Wieliczka Salt Mine

The small town of Wieliczka is about eight miles south east of Krakow and is known almost exclusively for the salt mine beneath it. Salt deposits were first discovered in the 13th century and the mine continued in commercial operation until the end of the 20th century. The site was placed on the very first UNESCO list of World Heritage Sites in 1978.

The first task for the visitor is, naturally enough, to descend. There are around 350 steps down, though it can seem like more as the spiral staircases just keep coming. An inevitable thought as you disappear further into the earth is that you hope you don’t have to come back the same way. Thankfully not – there are lifts to take you back to the surface.

Going underground

Going underground

Although some of the more recent sculptures in the mine were created by modern artists, most of the work was done by miners. Unsurprisingly, in a devoutly Catholic country, many of the pieces are of a religious nature. The effect is rather like entering an underground cathedral. It’s possible, should you be so inclined, to hold your wedding ceremony in the mine, though presumably the event would cost a fair amount. There are even occasional concerts held in some of the larger chambers, the acoustics being exceptional.

(Under street) sculpture

(Under street) sculpture

One of the sobering thoughts, as you wander around the passages and caverns of the mine, is that the visitor only sees a tiny portion of the whole place. A visitor will walk around two kilometres of the total of 200 or so kilometres of the total. The walking tour takes around two hours.

The mine is almost an underground city in salt, with its chapels, chambers and rooms. The ‘city’ has its own lakes and small rivers, so intensely saline as to make the Dead Sea look like a freshwater lake. The administrator of the mine had his own ‘house’ within the mine, the Gothic architecture befitting its subterranean location.

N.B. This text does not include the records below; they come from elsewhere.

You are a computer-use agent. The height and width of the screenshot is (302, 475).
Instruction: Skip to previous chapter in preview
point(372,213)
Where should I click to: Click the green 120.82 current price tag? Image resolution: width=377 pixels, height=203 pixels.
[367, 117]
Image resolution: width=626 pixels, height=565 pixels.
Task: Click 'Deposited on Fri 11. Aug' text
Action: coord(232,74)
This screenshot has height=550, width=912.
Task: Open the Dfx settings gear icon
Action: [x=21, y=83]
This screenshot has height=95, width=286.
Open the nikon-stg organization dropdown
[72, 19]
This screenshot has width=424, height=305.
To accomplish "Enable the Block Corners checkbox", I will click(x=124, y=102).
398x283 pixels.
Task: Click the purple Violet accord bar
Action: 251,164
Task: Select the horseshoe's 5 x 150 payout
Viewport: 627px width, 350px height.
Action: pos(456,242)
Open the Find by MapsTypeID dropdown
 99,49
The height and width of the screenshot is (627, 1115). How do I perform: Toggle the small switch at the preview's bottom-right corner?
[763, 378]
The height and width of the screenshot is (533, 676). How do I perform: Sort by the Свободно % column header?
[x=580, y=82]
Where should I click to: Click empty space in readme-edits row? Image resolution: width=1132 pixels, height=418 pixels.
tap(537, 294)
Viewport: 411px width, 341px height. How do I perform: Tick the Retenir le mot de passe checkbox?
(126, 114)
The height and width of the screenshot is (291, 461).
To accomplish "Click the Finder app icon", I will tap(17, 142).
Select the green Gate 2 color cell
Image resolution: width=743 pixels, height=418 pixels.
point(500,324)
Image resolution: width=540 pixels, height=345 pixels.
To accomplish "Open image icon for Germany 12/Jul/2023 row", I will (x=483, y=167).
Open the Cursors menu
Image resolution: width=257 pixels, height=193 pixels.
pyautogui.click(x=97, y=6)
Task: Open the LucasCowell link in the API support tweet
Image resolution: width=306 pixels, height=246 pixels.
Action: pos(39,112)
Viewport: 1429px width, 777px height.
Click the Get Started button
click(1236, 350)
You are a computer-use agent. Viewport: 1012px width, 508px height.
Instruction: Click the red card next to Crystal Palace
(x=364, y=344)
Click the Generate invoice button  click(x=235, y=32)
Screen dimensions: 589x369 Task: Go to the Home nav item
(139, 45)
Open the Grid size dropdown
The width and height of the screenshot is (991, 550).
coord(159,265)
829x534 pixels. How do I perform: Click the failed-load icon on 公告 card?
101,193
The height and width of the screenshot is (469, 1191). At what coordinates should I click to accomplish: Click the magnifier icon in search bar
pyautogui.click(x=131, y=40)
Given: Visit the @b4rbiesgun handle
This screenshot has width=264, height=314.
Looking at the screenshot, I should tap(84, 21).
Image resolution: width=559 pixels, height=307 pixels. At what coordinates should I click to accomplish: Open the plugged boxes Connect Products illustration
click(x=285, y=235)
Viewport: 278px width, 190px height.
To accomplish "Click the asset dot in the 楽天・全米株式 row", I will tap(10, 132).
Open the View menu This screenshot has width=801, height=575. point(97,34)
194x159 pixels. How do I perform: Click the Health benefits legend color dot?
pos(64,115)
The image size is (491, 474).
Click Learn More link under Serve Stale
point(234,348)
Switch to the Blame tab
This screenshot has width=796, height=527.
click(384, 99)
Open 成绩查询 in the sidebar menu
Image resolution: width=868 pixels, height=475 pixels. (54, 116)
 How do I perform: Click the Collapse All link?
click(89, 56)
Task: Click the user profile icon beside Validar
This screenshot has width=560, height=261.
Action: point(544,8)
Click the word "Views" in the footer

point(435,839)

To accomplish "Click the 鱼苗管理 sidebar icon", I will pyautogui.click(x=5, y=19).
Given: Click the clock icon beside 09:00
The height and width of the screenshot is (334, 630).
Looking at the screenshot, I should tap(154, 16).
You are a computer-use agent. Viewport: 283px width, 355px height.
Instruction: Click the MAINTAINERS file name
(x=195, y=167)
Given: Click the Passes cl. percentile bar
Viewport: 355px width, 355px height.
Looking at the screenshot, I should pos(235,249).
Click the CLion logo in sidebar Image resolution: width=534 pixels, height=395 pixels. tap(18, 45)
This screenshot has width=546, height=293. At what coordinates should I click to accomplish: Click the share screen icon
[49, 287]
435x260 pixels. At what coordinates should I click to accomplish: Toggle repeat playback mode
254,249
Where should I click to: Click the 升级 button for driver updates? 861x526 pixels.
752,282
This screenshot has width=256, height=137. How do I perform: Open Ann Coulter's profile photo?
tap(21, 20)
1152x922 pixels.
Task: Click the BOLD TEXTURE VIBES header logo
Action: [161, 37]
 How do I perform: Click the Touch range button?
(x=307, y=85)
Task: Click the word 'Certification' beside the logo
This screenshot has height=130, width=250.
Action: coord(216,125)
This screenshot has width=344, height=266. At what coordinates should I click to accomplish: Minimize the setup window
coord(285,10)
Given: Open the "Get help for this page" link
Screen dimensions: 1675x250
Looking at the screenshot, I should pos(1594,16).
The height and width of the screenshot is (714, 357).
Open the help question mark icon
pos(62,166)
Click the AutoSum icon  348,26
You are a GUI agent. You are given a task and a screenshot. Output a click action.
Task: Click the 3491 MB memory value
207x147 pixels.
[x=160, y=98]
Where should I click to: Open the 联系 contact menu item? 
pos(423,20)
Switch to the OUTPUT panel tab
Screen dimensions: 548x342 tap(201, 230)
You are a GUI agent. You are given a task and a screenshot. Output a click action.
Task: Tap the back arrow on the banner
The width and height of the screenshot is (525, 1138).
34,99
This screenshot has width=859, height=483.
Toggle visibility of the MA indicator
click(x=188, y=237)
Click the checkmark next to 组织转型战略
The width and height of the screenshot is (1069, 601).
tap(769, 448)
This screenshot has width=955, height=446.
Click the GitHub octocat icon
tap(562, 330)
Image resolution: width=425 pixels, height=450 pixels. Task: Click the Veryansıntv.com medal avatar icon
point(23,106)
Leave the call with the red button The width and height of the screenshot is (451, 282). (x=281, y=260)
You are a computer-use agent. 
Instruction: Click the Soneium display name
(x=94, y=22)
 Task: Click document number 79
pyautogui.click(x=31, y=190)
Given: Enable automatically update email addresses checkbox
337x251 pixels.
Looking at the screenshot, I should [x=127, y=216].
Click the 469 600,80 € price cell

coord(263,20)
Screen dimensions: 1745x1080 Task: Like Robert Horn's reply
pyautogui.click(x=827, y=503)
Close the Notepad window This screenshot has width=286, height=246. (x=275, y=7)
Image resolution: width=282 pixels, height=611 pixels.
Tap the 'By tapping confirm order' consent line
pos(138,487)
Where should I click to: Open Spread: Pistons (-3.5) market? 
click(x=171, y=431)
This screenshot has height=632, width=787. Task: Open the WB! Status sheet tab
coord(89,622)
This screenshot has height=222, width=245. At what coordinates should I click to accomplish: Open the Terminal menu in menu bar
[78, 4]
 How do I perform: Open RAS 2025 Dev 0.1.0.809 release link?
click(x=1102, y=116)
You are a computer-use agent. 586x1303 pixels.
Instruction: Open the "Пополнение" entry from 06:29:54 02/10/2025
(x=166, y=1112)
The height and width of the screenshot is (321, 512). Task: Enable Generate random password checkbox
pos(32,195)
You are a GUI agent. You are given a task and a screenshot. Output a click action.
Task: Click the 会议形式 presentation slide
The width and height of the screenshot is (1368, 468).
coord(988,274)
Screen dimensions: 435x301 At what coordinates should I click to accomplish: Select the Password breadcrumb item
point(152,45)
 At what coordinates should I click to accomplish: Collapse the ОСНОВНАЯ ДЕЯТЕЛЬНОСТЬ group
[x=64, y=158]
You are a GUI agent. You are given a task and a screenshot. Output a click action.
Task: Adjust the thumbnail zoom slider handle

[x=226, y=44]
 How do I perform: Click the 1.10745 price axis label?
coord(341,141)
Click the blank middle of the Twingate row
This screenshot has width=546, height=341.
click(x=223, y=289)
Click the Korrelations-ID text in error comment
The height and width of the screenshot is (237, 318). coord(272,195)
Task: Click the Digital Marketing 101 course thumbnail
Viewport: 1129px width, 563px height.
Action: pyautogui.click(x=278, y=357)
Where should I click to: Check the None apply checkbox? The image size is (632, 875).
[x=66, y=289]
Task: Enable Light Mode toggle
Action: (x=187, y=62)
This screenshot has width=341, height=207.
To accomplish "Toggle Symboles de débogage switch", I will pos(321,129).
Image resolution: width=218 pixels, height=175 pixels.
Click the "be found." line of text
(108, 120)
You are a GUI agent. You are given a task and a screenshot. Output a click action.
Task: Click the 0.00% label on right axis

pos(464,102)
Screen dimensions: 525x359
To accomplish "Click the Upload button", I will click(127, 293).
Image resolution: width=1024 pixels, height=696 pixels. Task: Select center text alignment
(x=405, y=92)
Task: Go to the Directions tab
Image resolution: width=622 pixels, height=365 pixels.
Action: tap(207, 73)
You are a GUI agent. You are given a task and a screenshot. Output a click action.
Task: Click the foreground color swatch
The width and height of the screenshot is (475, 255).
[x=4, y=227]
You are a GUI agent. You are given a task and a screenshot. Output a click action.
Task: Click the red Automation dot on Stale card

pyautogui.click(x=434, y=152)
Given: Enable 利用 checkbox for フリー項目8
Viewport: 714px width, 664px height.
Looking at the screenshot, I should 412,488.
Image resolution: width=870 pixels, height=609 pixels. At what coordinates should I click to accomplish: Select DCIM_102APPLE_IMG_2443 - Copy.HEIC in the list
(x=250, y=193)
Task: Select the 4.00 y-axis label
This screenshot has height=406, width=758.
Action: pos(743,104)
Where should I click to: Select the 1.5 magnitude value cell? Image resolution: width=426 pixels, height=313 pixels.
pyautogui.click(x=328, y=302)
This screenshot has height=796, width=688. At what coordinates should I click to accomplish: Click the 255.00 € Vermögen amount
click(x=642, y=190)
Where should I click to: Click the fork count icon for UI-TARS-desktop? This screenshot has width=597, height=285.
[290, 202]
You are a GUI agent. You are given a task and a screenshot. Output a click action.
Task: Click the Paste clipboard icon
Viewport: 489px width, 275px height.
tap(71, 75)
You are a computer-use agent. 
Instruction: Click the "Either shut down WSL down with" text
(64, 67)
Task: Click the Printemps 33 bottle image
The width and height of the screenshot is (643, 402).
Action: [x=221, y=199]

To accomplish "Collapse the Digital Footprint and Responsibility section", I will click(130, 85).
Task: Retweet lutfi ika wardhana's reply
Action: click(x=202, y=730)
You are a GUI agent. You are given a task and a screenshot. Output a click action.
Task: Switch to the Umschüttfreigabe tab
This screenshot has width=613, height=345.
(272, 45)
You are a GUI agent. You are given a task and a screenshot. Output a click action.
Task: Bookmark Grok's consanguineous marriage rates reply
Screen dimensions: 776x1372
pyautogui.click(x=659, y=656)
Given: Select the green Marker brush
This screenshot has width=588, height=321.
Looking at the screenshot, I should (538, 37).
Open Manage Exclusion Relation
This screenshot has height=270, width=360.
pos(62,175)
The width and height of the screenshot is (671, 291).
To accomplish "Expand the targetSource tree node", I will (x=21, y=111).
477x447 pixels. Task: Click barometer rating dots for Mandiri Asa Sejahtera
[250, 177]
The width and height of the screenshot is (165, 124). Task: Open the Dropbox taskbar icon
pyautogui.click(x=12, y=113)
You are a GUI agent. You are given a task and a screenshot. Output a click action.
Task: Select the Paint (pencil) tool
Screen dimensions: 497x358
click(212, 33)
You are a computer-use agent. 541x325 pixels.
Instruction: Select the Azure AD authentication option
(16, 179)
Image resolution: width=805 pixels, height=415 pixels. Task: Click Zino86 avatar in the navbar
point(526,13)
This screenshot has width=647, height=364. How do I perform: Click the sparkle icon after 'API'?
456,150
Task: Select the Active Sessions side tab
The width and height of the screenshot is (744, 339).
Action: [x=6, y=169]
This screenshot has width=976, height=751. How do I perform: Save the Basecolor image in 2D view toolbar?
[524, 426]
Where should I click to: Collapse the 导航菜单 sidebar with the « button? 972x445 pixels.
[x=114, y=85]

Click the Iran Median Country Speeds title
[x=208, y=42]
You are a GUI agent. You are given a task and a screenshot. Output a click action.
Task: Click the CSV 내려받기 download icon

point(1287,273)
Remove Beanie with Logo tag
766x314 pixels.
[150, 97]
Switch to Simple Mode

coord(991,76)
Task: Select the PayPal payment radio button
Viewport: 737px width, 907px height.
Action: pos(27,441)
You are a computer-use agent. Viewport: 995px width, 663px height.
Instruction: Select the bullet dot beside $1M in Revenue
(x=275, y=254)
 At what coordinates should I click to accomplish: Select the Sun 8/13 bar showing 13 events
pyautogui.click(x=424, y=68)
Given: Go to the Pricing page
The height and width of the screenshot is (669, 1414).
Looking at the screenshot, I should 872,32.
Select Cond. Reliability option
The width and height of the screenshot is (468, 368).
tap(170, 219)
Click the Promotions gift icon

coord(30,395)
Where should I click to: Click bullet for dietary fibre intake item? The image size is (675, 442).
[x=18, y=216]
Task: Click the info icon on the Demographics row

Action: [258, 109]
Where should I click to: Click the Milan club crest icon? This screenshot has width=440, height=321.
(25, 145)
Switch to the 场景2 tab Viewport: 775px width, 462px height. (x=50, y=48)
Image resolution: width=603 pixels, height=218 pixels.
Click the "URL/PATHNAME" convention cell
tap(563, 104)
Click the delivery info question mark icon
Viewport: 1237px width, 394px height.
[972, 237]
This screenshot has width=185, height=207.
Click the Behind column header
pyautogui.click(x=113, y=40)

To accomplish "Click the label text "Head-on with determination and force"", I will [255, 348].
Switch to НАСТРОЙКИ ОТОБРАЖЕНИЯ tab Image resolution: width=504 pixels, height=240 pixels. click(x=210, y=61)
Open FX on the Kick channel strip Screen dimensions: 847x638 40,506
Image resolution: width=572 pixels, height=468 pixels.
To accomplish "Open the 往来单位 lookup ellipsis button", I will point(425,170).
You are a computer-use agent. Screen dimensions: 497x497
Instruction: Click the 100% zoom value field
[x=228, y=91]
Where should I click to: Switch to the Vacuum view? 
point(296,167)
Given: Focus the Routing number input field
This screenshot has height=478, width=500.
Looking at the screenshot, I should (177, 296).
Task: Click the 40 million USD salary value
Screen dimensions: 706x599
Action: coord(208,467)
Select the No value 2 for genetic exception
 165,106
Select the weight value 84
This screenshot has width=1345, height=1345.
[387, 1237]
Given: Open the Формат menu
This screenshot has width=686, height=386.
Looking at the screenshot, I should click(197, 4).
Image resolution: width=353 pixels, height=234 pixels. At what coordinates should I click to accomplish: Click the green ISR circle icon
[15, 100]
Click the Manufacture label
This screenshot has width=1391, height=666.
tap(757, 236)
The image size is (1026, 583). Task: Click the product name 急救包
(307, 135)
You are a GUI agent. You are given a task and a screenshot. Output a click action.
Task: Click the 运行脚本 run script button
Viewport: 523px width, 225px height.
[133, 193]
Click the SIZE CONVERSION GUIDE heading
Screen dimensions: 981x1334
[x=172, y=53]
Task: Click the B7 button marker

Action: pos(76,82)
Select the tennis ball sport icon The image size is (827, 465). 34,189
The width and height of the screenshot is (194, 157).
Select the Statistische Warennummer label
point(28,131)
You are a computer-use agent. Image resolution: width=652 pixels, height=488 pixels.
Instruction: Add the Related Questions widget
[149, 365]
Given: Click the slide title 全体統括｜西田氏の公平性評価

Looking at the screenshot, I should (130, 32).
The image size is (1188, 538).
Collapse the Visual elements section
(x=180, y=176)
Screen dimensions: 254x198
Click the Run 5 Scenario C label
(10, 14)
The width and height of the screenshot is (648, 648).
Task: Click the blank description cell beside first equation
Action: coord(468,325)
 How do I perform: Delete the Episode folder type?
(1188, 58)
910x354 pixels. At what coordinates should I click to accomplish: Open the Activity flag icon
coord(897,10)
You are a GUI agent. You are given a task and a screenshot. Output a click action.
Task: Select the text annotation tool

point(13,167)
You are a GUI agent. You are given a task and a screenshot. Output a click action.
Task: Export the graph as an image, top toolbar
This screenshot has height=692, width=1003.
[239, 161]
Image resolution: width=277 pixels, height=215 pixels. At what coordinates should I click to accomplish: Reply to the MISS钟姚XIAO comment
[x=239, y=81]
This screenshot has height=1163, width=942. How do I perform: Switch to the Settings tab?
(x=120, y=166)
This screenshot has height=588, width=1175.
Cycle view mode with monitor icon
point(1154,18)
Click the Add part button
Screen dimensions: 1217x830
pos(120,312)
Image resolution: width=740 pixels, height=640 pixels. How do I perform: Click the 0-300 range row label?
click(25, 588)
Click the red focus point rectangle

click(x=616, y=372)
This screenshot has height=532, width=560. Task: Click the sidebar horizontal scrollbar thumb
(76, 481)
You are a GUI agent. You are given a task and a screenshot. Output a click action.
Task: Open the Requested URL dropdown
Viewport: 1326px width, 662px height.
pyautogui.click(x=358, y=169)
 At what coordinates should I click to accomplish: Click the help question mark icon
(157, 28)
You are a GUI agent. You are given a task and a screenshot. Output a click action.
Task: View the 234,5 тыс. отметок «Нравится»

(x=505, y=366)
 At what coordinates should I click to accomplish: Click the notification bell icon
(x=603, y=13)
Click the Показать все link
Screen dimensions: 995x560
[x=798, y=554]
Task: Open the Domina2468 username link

The most spectacular of the mine’s three chapels is the Kinga Chapel, dedicated to the mine’s patron saint. It is the largest chapel and is delightfully ornate, containing many sculptures and intricate chandeliers, all lovingly carved from rock salt.

Salt chandalier

Salt chandalier

Poland thrives on myths and legends. Not surprisingly, one of these legends is attached to the mine and its patron saint. Kinga was a Hungarian princess who was to be married to the King of Krakow. As a gift for her husband, she asked for a salt mine, salt being scarce in Poland. Her father duly provided one. She threw her ring into the depths of one of her father’s salt mines before leaving for Poland. On arriving there, she asked the people to dig a deep pit. The people found salt and wrapped around a salt crystal was the princess’s ring.

Salt stalagtites

Salt stalagtites

The original miners had their own canteens, but the modern-day visitor can have a meal in the restaurant, 125 metres below ground. Diners are unlikely to make requests for extra salt.